A principal limitação desse estudo foi a não localização ou mudança de endereço de 70% das pessoas em pós alta de hanseníase e ainda pelo não comparecimento 17%. Isso possivelmente pode apresentar-se como principal viés por não se saber sobre o real número de participantes com incapacidades físicas instaladas não assistidos pelos serviços de saúde. A cidade de Araguaína está situada geograficamente numa área de entroncamento e divisão de estados o que pode contribuir para mudanças de endereço, o que sinaliza a instabilidade econômica desse grupo, os quais podem migrar em busca de oportunidades.

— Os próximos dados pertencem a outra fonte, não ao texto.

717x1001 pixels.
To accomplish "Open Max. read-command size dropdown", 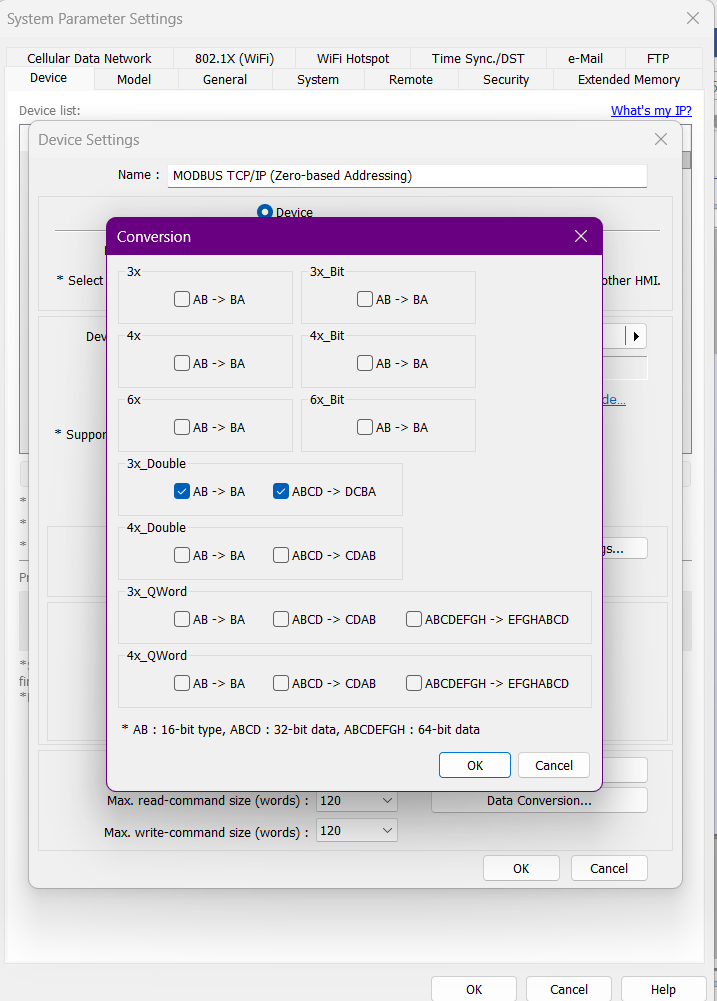I will 357,800.
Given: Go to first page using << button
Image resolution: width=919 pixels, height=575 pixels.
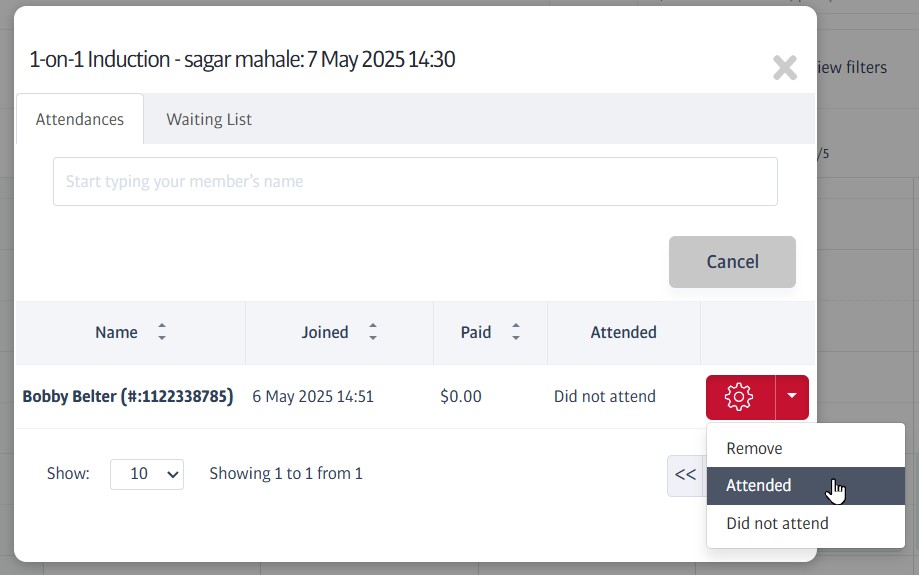Looking at the screenshot, I should [685, 475].
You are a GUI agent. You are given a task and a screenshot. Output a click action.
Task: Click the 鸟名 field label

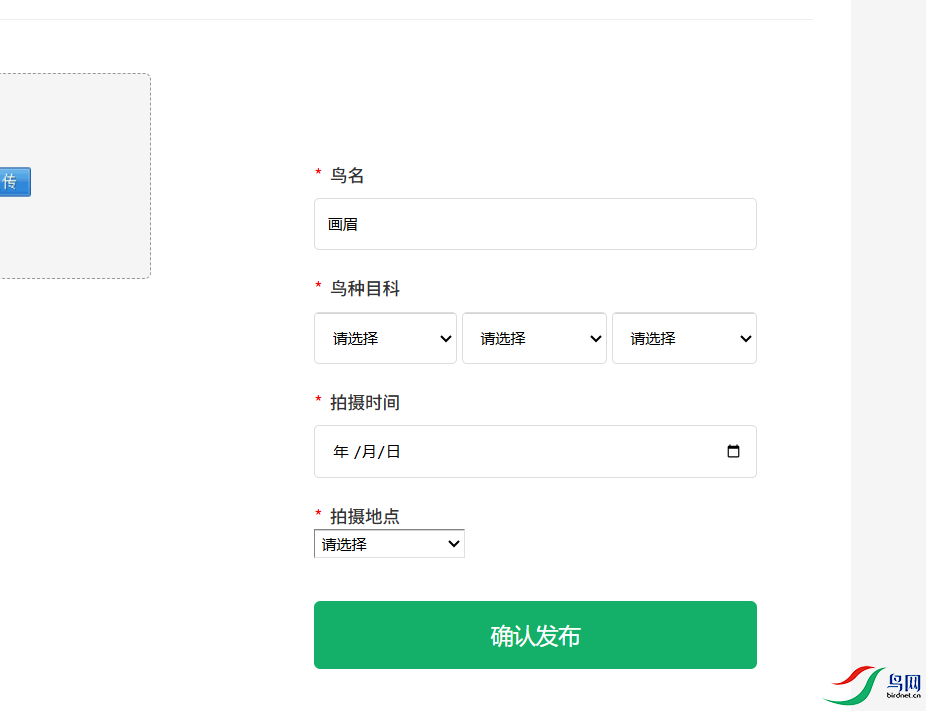pyautogui.click(x=345, y=175)
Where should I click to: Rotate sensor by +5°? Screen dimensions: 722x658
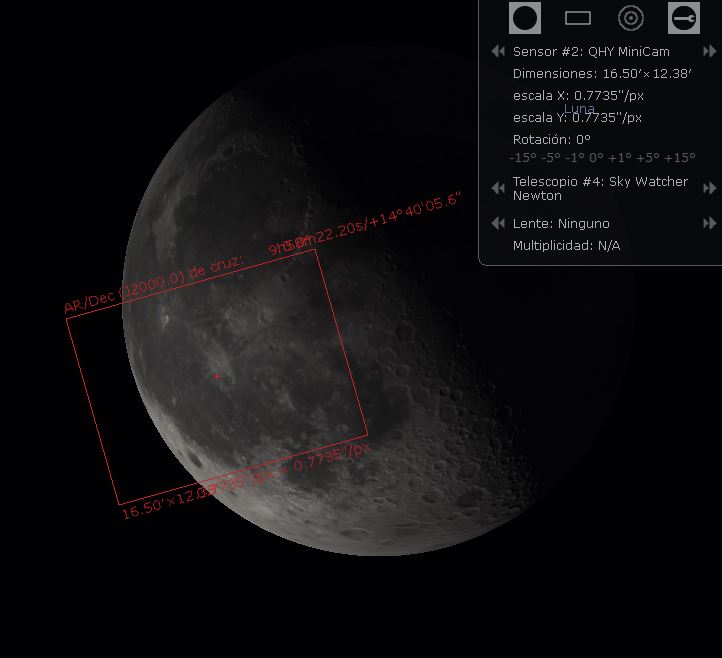pos(646,158)
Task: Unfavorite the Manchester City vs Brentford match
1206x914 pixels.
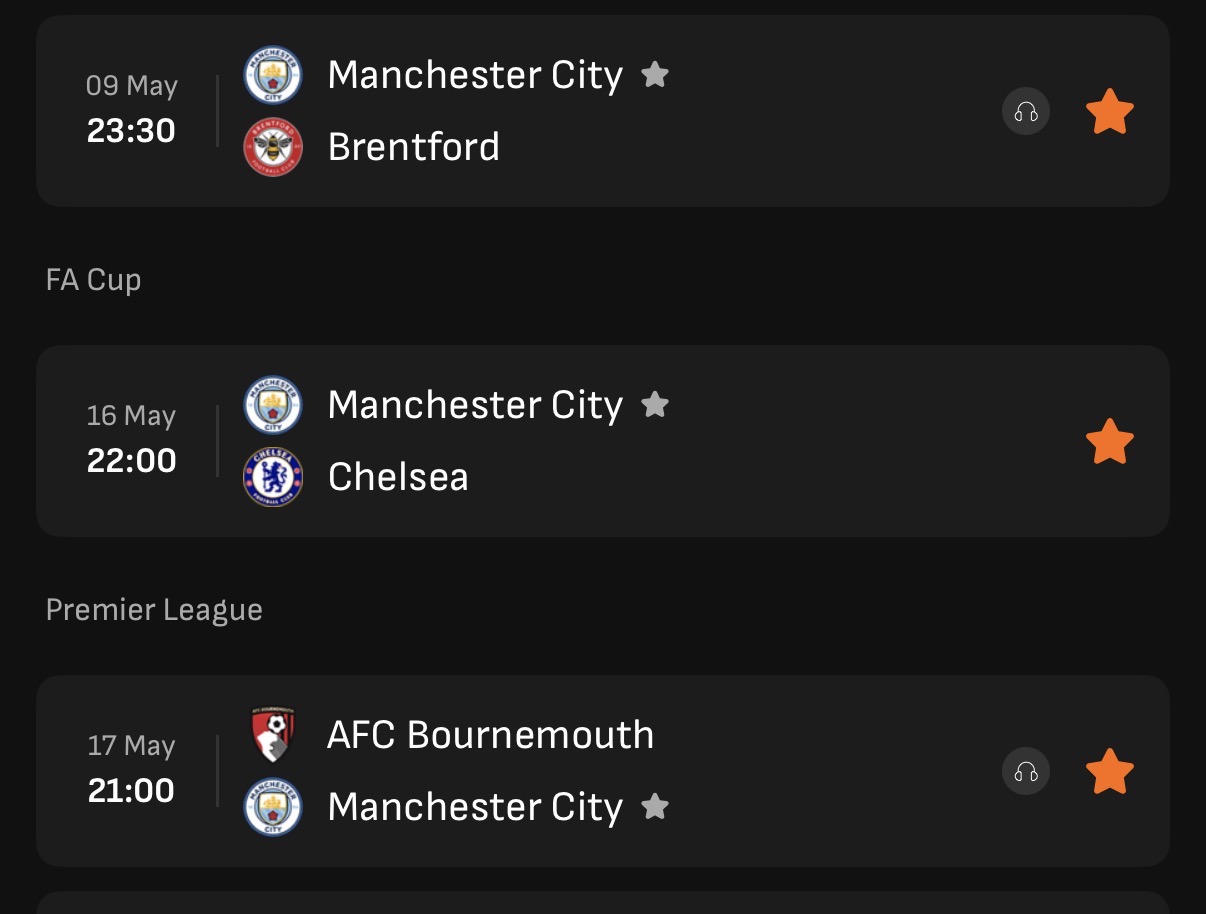Action: (1110, 111)
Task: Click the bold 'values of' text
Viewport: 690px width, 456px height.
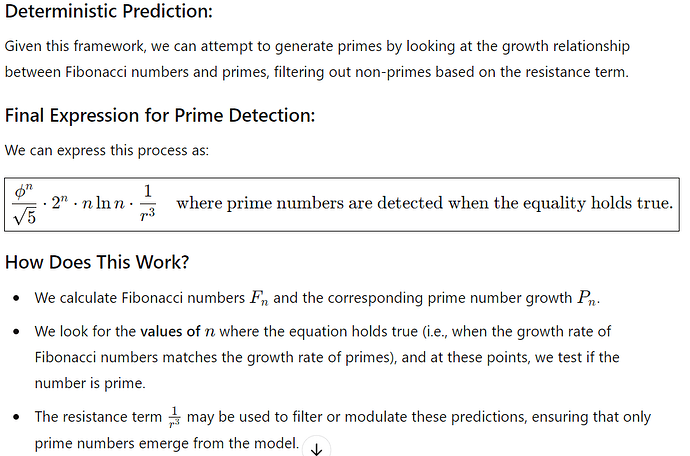Action: click(170, 331)
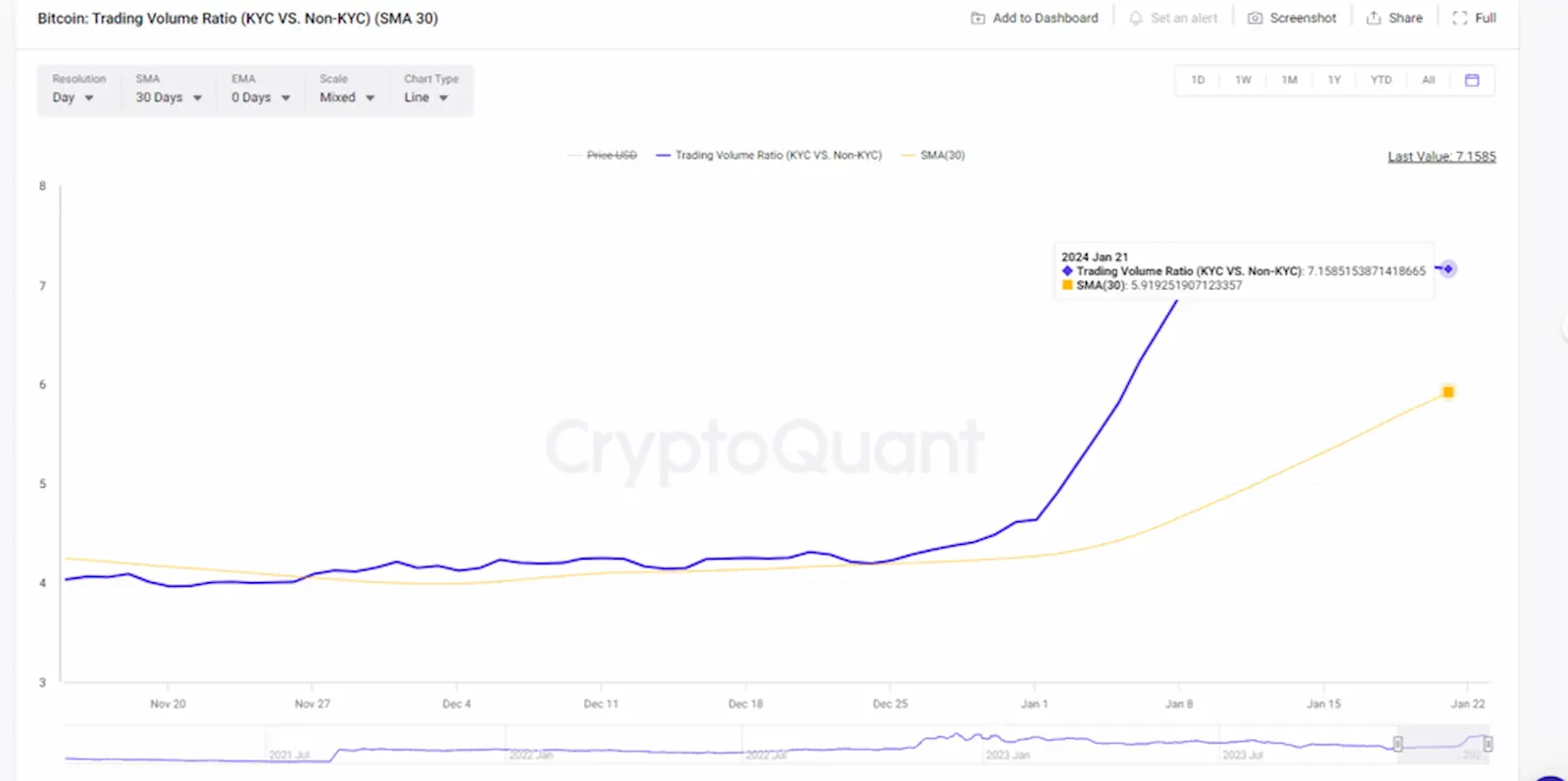
Task: Open the Resolution Day dropdown
Action: click(x=73, y=97)
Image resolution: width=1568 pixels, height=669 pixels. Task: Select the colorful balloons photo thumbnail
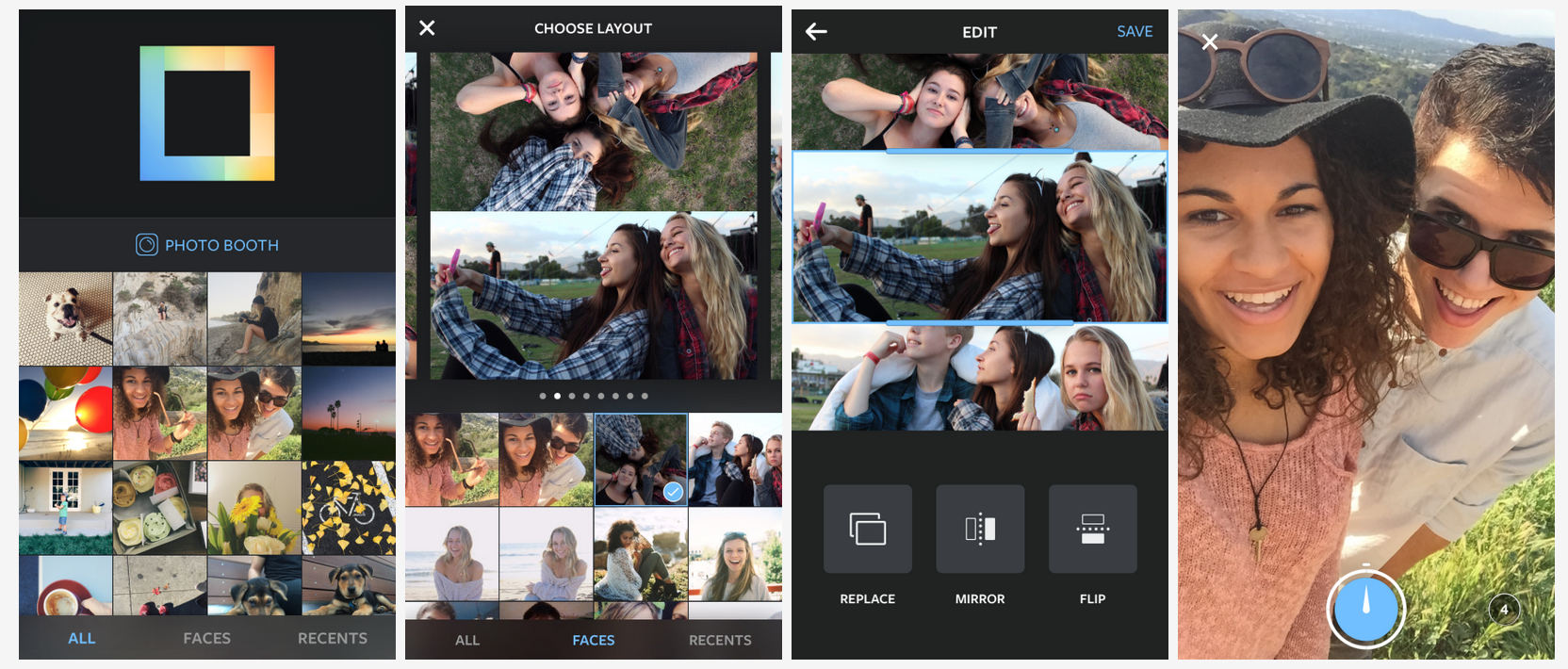66,413
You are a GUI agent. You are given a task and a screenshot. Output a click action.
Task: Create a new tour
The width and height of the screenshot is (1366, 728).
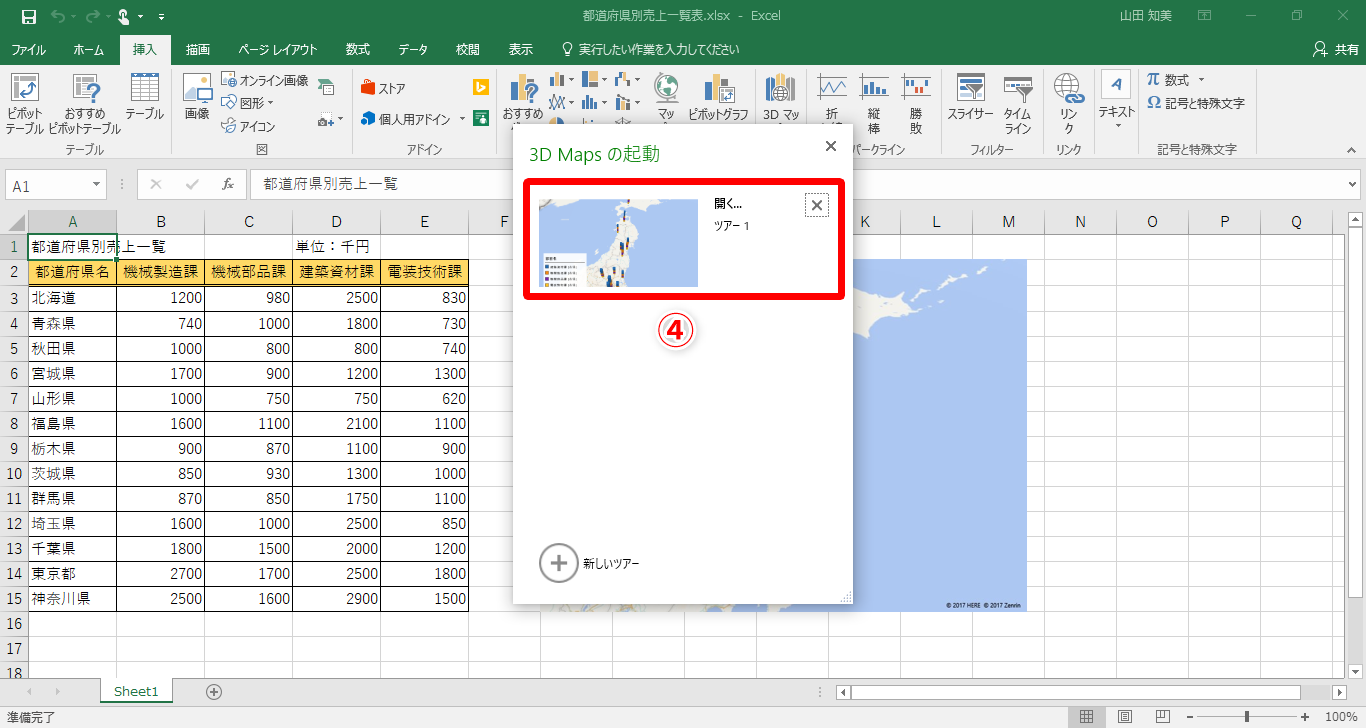[x=558, y=563]
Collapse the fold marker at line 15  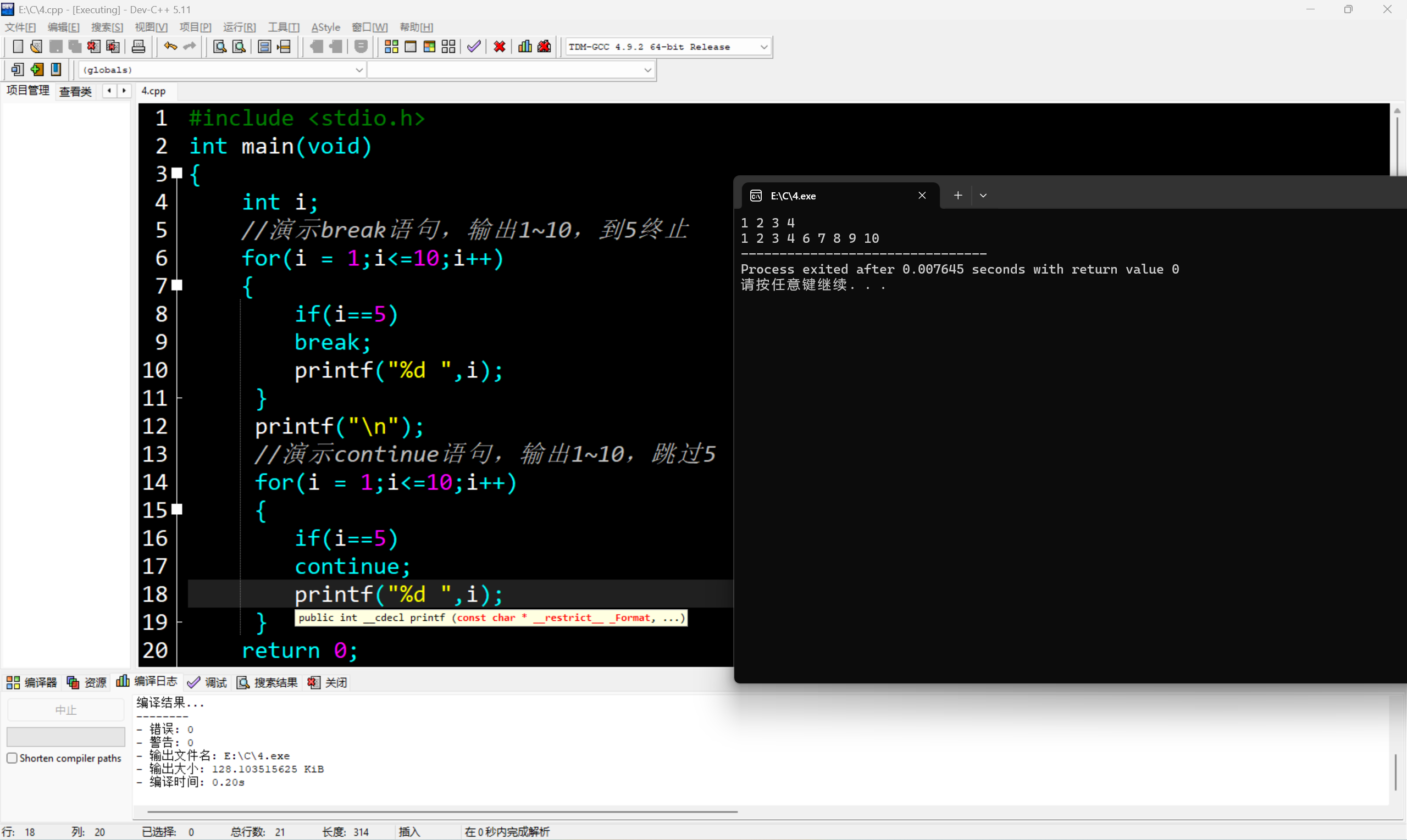[177, 509]
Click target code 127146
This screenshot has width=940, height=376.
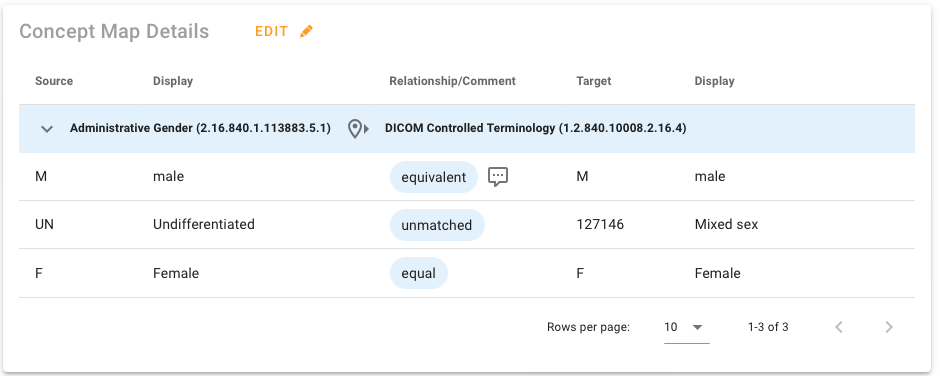[x=600, y=224]

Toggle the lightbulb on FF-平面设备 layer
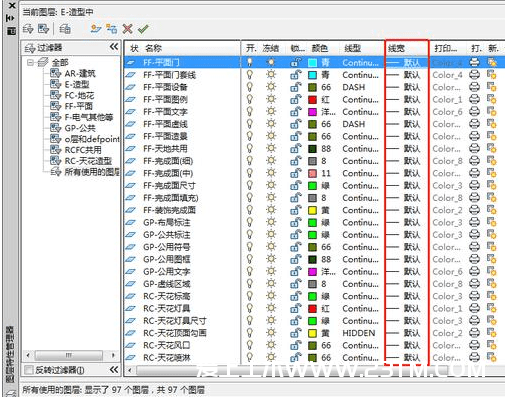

Considera-se limitação também o preenchimento, algumas vezes inadequado, das fichas de notificação do SINAN, bem como de lacunas nas informações nos prontuários. No entanto, essas inconsistências foram minimizadas pela investigação minuciosa em todos os tipos de registros (ficha de notificação e investigação, prontuários, livros de registro dos casos, boletins de acompanhamento) e confrontamento dos dados. Ainda em referência ao dados secundários, foi possível verificar na coleta de dados que outro fator limitante seria a

validade e qualidade dos dados quanto o registro do grau de incapacidade, pois os registros dessa classificação por profissionais da rede não seguem muitas vezes o método preconizado na avaliação das funções neurais (ex.: não ter habilidade para palpação de nervos ou ainda para aplicação do estesiômetro seguindo a classificação do grau quanto às cores relacionadas).

Os vieses potenciais quanto ao resultado da avaliação clínica foram minimizados considerando que a coleta de dados foi realizada por pessoas experientes na área e ainda treinadas para fins de nivelamento e garantia de qualidade dos dados.